In Last Orders, Schepisi has managed to take the novel, introduce us to 2 generations of characters and many different time frames, make a seamless screenplay, and then translate it all onto film (which is ravishingly shot in a bleached, washed-out mist by Brian Tufano). When the characters think of their past, it is not just 'now cut to flashback'. It is more as if their thoughts just materialise. The editing (by Kate Williams) is 'gentle,' if you can describe editing in such a way. Nothing jars. Everything is done to unfold the tale Schepisi is telling. The pacing is leisurely, and there is a surprising amount of detail in the story, but every time you begin to think it is about time for something to 'happen' - it does.
The music, which is one of the first things you notice about the film, is written & performed by Australian Paul Grabowski. It is unusual, wistful, beautiful and almost existentialist in tone. It's a really original score.
I loved Bob Hoskins’ performance, too. His smile is so wonderful. And I loved the humorous turn-of-phrase of his character, such as his description of their favourite pub: "It's the Coach & Horses, but it's never gone anywhere, 'as it?”
Also outstanding (and striking) was JJ Feild, playing the young Jack. Apart from looking & acting like Michael Caine, he's also a dead ringer for Cole Porter. If they ever decide to remake Night and Day (1946, Michael Curtiz), he’s a shoe-in!
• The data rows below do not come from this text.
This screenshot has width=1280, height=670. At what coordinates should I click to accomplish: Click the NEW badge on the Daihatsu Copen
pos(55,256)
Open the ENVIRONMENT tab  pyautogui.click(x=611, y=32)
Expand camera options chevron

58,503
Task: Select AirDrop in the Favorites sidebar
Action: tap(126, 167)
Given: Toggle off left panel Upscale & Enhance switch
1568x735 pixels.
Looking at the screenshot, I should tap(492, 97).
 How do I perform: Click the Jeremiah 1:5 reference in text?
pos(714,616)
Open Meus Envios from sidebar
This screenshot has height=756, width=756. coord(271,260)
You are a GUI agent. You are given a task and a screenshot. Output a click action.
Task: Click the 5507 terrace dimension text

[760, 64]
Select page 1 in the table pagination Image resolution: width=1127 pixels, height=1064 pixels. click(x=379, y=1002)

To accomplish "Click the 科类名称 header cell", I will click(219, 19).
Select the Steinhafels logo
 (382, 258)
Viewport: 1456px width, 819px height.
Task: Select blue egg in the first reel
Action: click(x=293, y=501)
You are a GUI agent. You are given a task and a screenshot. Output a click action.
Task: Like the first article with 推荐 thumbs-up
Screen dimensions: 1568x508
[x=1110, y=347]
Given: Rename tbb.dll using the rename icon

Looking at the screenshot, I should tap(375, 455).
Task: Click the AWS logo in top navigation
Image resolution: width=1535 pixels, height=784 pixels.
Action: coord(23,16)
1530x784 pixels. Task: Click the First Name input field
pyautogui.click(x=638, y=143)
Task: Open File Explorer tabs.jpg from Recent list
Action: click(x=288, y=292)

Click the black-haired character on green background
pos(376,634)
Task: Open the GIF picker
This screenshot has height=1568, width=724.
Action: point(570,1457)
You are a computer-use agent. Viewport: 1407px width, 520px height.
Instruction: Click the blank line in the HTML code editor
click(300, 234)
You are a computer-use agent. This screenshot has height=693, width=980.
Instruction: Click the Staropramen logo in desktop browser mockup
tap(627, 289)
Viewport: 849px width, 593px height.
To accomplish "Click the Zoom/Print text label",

Although all the young actors are well matched to their older counterparts, the least successful match is the horsy-looking Kelly Reilly playing Helen Mirren as a girl. But that's just a quibble about her looks, not her abilities. Ray Winstone is terrific again in the role of Jack's son - he always plays the Cockney lad, and yet he always gives us something new to relish. Tom Courtenay underplays brilliantly, and David Hemmings is a revelation (and something of a shock!). I didn’t notice a screen credit for the actress who plays June, the Dodd’s handicapped child, but she was played by Laura Morelli, who does not appear to have acted before.
At one point the film almost becomes a thriller about what Ray (Bob Hoskins) will do with some money Jack gives him. But, no, it is more about people - what makes them do what they do, and how you cannot know what moves them, what makes them who they are (or might be). Time and again we are shown that what appears to motivate someone might not be the whole story.
The story ends so satisfactorily, and yet it is not overly neat. A lot of Pints have been sunk. There are loose ends, there are lost dreams, but there's also fulfilment, and acceptance, even of fatal flaws.
This film embodies so much of what I look for in a film. Don't miss it.